Exercise instructions: Look below for the line that contains "The height and width of the screenshot is (389, 499).", then quote it and all the lines after it, exactly, with the pictures left out.

(Collected data)

★ ★ ★ ★ ★

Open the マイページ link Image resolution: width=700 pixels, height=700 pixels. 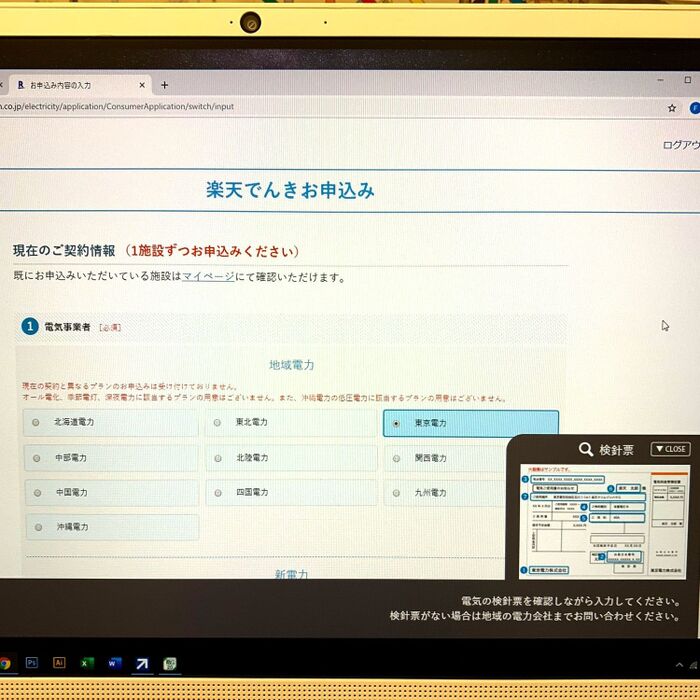pos(208,277)
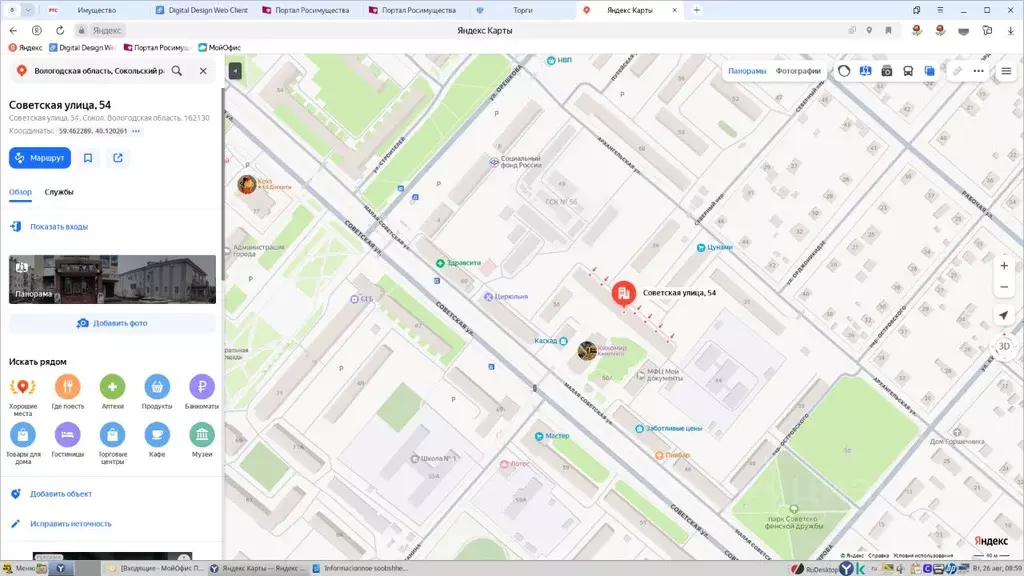
Task: Toggle Панорамы layer on map
Action: pyautogui.click(x=747, y=71)
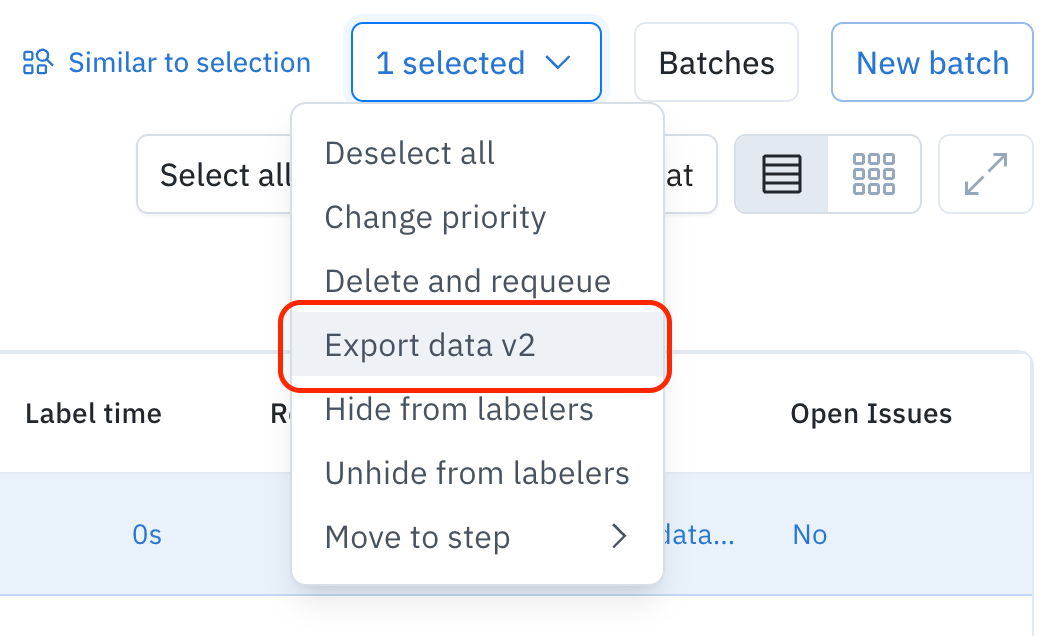This screenshot has width=1056, height=636.
Task: Select Hide from labelers
Action: point(459,409)
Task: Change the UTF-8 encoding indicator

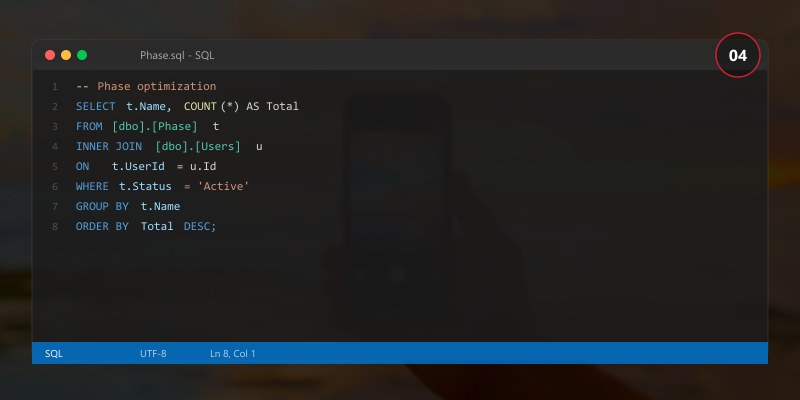Action: 153,353
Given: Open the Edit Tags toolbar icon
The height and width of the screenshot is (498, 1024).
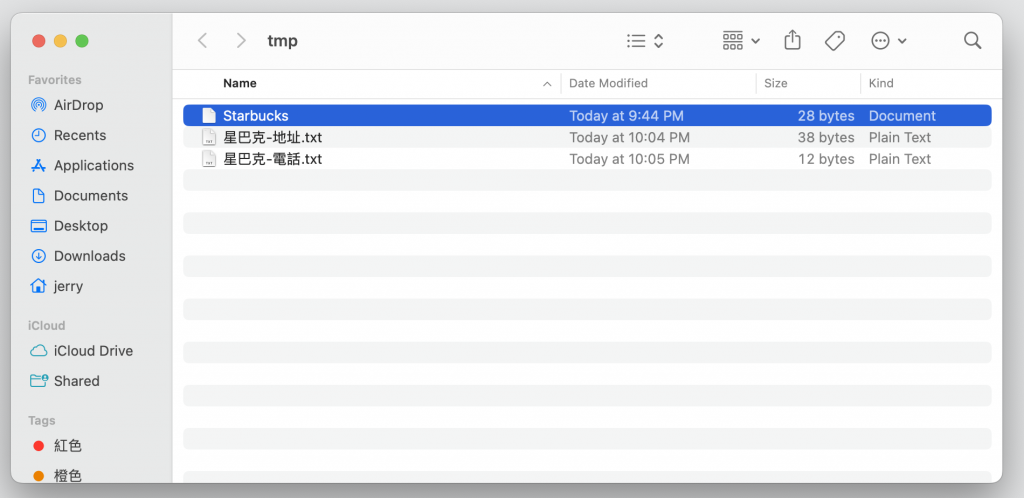Looking at the screenshot, I should (x=834, y=40).
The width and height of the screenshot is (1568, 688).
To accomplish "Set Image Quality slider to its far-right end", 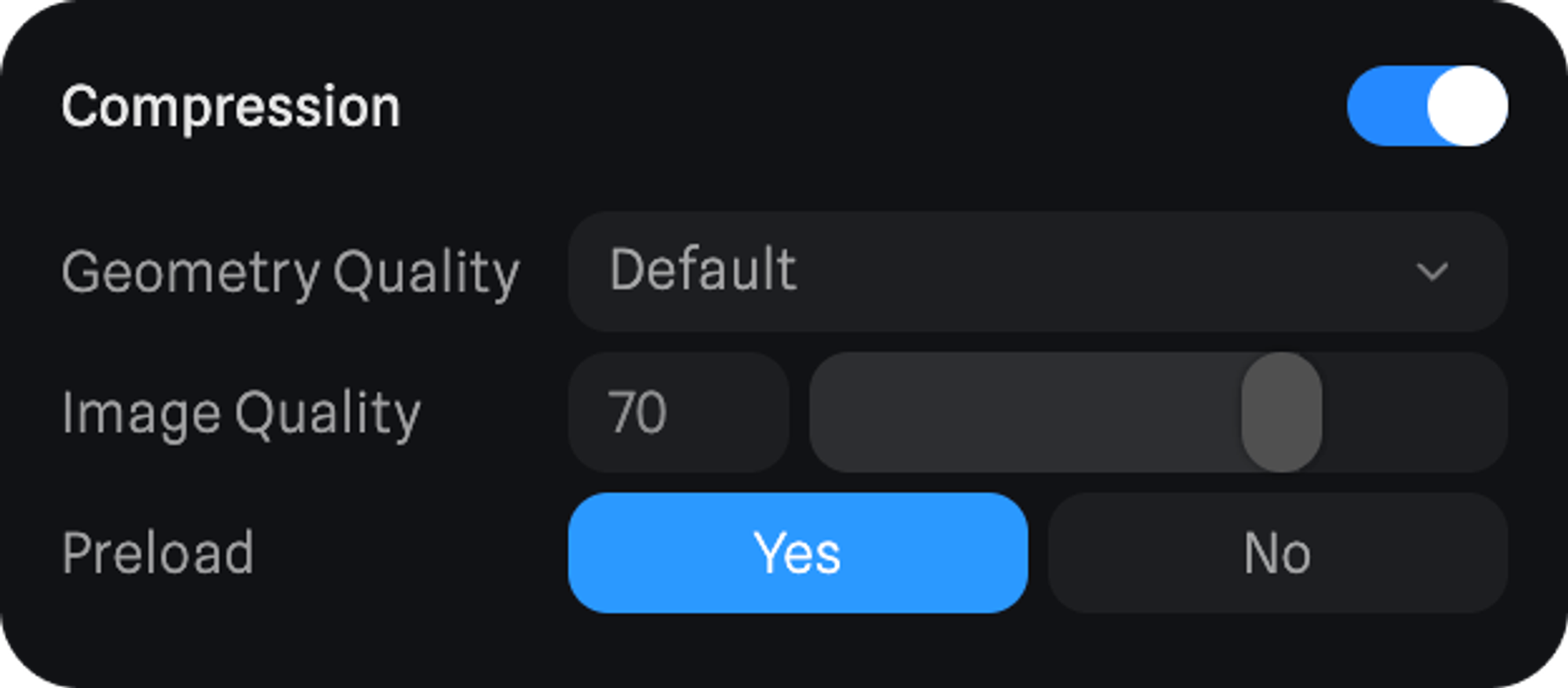I will click(x=1497, y=412).
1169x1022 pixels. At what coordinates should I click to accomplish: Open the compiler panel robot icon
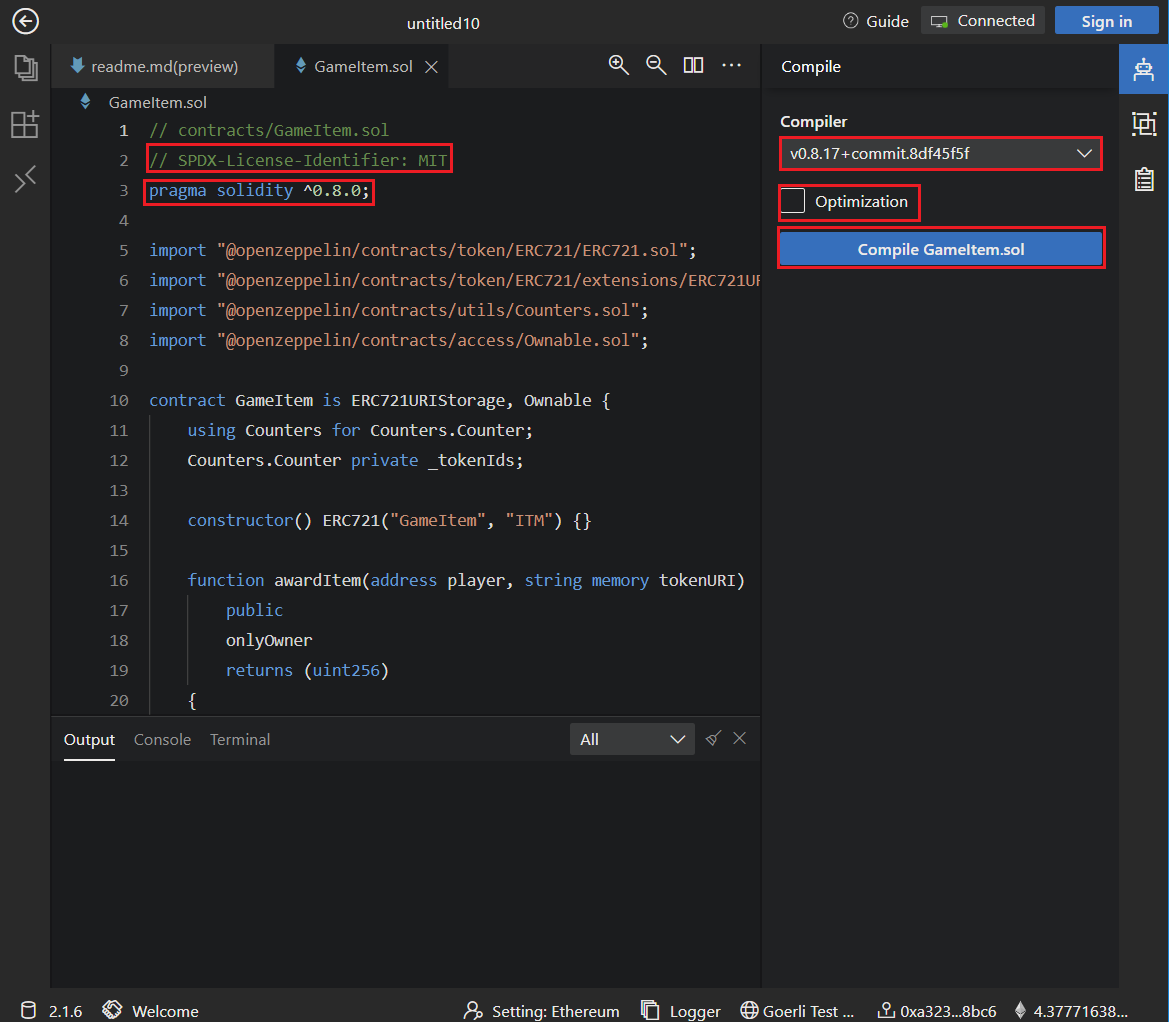[1143, 68]
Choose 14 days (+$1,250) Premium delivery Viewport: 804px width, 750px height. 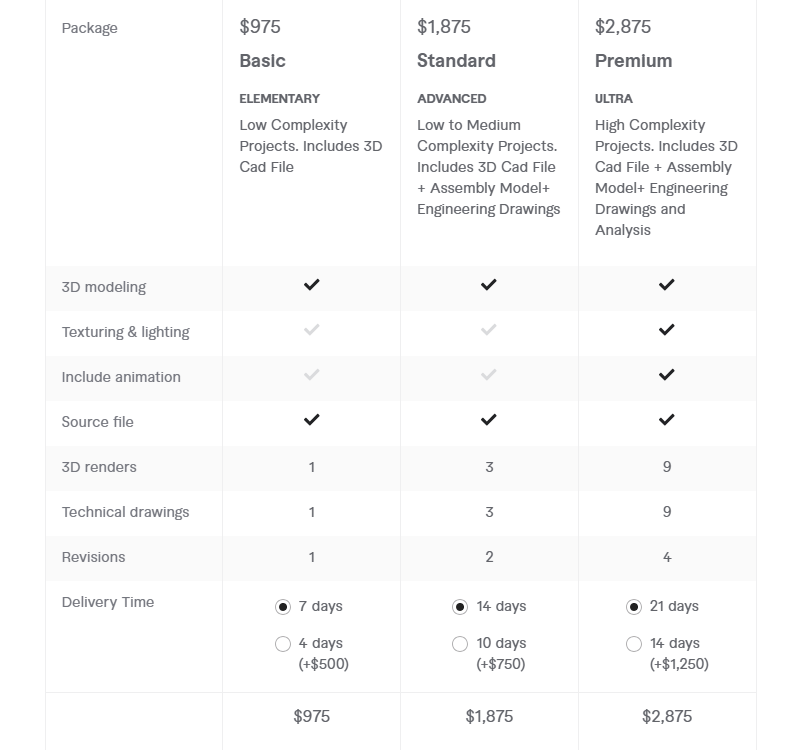[634, 644]
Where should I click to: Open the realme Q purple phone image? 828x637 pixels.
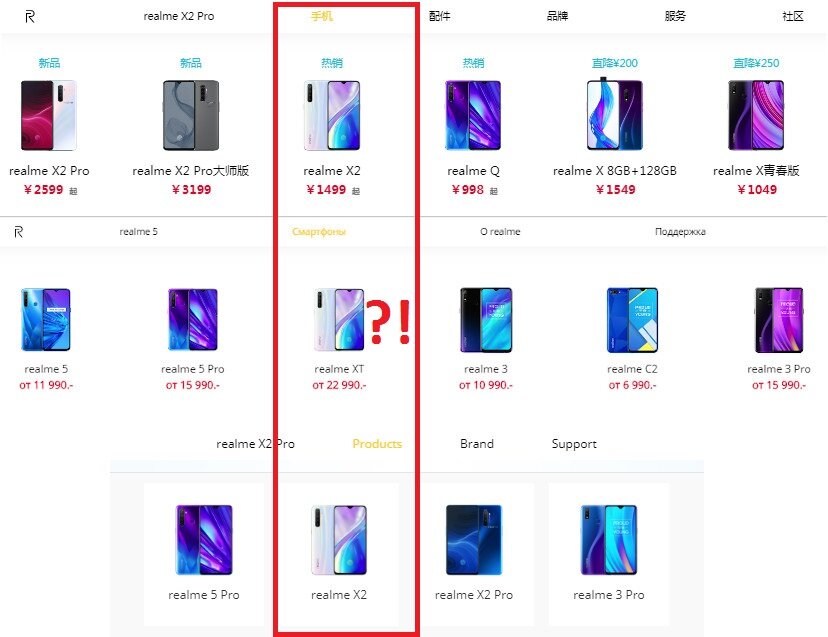(x=473, y=115)
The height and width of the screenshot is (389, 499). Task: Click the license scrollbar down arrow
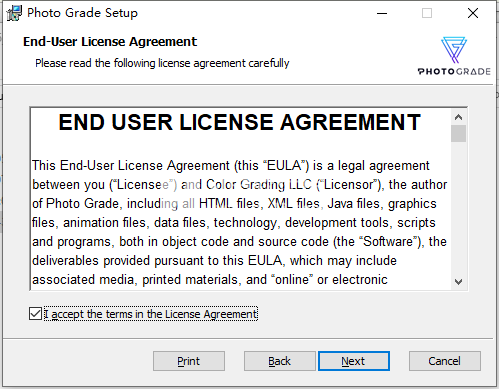coord(458,282)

★ ★ ★ ★ ★

Response below:
The height and width of the screenshot is (389, 499). Task: Click the license scrollbar down arrow
coord(458,282)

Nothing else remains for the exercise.